For now, @WalmartLabs uses Hadoop to create language models so that the site can return product results if the shopper enters a related word. For example, if somebody searches for a “backyard chair” on Walmart.com, the site will return results for patio furniture. In the future, Wal-Mart may be able to return styles of patio furniture most likely to appeal to a particular shopper based on his tweets and Facebook updates.

The company also uses Hadoop in its keyword campaigns to drive traffic from search engines to Walmart.com. The software collects information about which keywords work best to turn Internet surfers into shoppers, and then comes up with the optimal bids for different words.

“Our keyword campaigns include millions and millions of keywords on Google and Bing and we vary the bids we set on almost a real-time basis,” says Rajaraman.

Nokia’s Data Trove

Nokia is another company that recently recognized the treasure trove of data it’s sitting on.

“Sixty percent of the world’s population has mobile devices, and Nokia has 25 percent of those mobile customers,” says Amy O’Connor, senior director of analytics at Nokia. “Over the course of the past year we realized we had all this data we could use competitively.”
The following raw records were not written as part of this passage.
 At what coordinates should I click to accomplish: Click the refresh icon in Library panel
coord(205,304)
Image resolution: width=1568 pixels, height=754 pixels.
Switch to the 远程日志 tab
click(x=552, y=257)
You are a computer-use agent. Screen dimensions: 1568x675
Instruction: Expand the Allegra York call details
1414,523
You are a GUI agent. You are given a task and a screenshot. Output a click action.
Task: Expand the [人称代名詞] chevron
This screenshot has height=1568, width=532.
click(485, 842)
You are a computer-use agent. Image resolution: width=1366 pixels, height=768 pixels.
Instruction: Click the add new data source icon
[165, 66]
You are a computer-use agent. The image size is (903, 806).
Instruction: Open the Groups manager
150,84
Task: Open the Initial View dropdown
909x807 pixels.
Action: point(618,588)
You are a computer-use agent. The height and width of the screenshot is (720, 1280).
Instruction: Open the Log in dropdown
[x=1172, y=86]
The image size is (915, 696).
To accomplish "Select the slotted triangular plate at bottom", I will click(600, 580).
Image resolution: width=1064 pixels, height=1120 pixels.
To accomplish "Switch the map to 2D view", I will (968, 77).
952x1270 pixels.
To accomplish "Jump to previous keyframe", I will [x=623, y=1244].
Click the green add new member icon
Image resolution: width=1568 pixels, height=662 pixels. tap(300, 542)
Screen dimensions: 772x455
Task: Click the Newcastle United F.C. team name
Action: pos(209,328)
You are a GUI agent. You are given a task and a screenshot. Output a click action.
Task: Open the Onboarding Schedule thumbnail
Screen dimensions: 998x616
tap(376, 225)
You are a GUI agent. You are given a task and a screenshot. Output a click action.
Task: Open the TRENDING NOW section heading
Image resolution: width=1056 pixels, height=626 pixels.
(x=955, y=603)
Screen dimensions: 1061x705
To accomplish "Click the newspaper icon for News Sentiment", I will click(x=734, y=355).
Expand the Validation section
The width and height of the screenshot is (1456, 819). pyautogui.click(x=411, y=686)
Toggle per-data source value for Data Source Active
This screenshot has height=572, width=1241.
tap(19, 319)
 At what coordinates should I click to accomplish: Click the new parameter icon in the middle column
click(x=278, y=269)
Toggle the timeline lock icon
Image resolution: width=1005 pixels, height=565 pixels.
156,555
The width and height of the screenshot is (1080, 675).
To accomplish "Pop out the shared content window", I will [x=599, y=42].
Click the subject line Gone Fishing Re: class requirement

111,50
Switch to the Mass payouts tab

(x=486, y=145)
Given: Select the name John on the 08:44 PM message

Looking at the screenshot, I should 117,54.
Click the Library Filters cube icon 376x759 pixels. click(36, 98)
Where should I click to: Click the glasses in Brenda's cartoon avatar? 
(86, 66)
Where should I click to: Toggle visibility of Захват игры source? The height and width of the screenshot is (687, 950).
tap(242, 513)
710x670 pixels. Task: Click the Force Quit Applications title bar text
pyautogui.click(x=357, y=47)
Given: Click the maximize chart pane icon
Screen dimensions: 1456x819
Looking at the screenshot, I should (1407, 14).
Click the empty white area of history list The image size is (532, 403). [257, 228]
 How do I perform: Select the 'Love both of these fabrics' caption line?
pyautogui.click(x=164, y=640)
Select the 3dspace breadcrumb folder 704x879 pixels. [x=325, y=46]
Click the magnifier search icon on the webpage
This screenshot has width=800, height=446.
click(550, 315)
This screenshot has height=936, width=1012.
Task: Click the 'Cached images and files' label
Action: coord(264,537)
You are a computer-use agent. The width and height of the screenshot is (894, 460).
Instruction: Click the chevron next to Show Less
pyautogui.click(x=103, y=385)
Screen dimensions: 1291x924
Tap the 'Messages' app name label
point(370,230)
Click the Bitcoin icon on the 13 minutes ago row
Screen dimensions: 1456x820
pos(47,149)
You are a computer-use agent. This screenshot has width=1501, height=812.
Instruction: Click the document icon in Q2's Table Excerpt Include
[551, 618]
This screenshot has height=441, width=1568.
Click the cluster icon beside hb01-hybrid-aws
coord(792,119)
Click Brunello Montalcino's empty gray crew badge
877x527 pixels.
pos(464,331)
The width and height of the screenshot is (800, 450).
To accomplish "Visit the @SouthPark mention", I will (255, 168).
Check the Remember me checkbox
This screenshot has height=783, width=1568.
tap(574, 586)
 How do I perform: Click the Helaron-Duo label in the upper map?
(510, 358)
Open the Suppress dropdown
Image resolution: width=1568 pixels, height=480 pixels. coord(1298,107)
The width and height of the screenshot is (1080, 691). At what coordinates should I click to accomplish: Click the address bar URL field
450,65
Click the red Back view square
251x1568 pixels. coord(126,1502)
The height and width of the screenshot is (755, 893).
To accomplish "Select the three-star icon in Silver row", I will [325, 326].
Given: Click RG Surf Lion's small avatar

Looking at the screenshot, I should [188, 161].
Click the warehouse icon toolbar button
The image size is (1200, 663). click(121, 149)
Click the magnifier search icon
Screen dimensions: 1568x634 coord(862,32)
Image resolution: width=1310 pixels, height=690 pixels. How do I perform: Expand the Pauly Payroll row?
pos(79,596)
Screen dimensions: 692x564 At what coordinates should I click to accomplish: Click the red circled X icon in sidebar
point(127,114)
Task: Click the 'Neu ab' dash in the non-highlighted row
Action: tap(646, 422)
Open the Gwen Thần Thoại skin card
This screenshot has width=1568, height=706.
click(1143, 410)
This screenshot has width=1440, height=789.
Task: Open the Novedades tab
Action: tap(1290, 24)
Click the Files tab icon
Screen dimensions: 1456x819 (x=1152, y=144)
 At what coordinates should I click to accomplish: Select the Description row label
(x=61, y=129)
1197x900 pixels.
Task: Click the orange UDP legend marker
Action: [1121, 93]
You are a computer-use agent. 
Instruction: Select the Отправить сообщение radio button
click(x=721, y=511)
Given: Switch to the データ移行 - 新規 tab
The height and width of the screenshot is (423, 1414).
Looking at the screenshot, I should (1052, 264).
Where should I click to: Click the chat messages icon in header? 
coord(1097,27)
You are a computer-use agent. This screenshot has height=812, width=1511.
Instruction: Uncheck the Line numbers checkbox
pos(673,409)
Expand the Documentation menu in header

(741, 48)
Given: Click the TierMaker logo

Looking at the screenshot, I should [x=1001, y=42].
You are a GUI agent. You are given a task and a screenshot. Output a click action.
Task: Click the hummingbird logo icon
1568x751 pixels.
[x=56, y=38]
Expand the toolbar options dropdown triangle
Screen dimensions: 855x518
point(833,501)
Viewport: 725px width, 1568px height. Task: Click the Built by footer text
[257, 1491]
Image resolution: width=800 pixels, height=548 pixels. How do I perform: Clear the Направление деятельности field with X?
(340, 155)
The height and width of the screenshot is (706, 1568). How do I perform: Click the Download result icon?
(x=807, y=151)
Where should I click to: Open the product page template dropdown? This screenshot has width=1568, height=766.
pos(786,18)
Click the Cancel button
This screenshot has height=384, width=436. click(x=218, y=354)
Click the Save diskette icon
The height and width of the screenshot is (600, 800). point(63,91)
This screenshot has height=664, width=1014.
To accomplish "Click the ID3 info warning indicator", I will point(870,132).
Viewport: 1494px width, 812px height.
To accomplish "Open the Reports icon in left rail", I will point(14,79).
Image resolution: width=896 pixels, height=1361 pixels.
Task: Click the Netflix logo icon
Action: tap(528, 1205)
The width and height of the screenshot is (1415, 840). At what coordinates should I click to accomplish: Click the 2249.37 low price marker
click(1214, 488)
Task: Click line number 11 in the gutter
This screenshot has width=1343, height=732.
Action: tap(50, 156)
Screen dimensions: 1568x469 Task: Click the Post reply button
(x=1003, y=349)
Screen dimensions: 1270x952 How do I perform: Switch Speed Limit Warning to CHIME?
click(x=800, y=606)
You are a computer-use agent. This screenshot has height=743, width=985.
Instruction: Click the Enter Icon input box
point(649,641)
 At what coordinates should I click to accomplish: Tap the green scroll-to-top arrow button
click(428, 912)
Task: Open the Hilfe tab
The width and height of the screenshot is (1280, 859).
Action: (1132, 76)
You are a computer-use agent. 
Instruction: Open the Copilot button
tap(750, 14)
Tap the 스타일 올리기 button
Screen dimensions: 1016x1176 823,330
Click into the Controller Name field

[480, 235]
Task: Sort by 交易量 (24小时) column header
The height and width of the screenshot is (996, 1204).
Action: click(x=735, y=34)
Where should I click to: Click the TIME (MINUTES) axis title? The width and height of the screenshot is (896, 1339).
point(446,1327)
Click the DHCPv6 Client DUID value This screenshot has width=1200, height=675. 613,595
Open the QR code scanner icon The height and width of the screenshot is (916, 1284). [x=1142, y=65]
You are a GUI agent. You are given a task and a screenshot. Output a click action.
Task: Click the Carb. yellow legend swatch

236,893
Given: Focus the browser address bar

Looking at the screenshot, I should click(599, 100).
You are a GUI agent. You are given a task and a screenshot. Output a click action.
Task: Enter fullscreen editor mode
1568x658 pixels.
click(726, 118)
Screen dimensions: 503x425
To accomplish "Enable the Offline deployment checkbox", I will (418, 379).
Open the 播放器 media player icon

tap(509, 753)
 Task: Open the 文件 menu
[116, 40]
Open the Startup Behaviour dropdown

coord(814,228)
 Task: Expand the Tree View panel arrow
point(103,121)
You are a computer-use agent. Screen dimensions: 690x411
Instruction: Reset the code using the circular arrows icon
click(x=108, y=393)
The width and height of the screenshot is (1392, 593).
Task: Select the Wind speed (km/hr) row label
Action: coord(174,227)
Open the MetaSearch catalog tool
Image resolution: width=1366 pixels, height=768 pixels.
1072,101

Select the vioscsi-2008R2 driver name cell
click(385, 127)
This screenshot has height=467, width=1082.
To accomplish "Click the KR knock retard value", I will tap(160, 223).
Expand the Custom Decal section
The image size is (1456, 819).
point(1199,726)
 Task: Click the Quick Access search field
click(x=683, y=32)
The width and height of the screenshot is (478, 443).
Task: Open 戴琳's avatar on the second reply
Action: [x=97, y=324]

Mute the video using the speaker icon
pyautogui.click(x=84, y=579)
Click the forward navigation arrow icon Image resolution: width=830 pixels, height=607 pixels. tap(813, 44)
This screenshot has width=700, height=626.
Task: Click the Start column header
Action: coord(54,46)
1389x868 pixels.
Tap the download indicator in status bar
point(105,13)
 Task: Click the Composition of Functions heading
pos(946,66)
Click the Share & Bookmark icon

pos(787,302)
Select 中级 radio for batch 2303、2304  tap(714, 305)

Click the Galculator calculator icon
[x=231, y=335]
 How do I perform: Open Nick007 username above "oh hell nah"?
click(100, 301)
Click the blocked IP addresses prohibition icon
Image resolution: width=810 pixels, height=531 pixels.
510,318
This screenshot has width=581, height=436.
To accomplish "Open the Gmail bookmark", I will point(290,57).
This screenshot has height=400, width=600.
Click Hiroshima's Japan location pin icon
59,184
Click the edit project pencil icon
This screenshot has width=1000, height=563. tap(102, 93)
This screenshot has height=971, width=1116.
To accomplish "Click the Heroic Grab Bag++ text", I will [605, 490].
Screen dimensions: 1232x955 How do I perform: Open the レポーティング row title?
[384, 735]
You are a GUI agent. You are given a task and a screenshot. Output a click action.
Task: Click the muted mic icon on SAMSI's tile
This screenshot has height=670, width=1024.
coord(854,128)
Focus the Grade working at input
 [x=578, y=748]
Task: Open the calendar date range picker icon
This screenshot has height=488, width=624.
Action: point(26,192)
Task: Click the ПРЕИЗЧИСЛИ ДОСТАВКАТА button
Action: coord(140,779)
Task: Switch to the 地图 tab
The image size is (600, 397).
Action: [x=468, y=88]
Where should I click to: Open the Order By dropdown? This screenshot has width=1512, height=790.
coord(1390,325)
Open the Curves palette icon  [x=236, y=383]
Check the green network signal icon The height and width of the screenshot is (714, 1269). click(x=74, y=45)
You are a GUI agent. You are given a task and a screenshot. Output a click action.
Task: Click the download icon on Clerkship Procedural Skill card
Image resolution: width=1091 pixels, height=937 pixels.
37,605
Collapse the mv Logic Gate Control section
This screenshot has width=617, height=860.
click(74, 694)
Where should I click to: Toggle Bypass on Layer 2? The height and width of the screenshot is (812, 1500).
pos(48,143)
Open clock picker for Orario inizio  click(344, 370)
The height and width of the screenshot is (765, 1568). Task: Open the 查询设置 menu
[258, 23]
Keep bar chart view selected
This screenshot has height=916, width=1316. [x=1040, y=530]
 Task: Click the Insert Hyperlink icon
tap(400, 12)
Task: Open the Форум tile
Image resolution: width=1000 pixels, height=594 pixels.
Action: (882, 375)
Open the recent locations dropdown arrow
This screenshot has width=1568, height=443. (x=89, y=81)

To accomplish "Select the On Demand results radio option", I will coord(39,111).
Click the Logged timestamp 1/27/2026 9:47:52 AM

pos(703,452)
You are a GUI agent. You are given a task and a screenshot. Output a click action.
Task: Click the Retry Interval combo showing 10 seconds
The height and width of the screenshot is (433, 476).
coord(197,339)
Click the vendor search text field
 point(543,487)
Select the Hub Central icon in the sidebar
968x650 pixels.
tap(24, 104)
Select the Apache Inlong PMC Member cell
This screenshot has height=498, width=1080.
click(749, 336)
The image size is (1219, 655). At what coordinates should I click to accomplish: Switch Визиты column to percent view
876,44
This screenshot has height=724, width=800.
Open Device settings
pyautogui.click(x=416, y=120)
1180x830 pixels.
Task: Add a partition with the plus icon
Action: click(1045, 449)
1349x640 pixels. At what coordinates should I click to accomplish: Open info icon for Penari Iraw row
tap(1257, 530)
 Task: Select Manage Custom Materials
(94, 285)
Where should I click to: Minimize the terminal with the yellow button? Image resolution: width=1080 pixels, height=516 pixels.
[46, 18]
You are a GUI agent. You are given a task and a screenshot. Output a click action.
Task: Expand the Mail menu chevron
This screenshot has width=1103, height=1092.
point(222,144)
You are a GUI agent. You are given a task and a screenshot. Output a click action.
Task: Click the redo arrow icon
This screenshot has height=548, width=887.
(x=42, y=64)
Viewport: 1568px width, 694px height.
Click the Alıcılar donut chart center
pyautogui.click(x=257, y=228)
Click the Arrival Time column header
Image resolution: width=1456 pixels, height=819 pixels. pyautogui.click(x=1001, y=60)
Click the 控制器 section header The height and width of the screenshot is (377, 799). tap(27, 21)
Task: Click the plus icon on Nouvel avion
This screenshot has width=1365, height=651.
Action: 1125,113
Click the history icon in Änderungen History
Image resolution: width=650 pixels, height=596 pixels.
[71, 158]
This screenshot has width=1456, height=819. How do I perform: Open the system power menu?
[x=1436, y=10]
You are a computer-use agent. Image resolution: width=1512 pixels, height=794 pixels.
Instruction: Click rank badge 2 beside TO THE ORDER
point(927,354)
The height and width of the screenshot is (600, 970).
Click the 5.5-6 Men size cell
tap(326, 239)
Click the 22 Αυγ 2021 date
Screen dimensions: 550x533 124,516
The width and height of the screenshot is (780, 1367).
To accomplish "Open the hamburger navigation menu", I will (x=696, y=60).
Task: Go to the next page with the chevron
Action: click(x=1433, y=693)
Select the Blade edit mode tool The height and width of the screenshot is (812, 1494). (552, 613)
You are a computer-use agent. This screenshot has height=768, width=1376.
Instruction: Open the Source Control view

For example, Nokia collects information for its Navteq mapping service that it sells to large businesses. The company can tap into data from probes and mobile devices around the world to collect data on traffic. To figure out information about a particular street, the company used to have people weed through hundreds of terabytes of data.

“It was a manual process before Hadoop,” O’Connor says.

Now that the company is taking advantage of this unstructured information, the amount of data that it manages is skyrocketing. Over the next year or so, O’Connor anticipates that Nokia’s network will be handling as much as 20 petabytes (20 million gigabytes) of information, up from several hundred terabytes managed over the past year.

“The tsunami of data is not going to stop,” O’Connor says.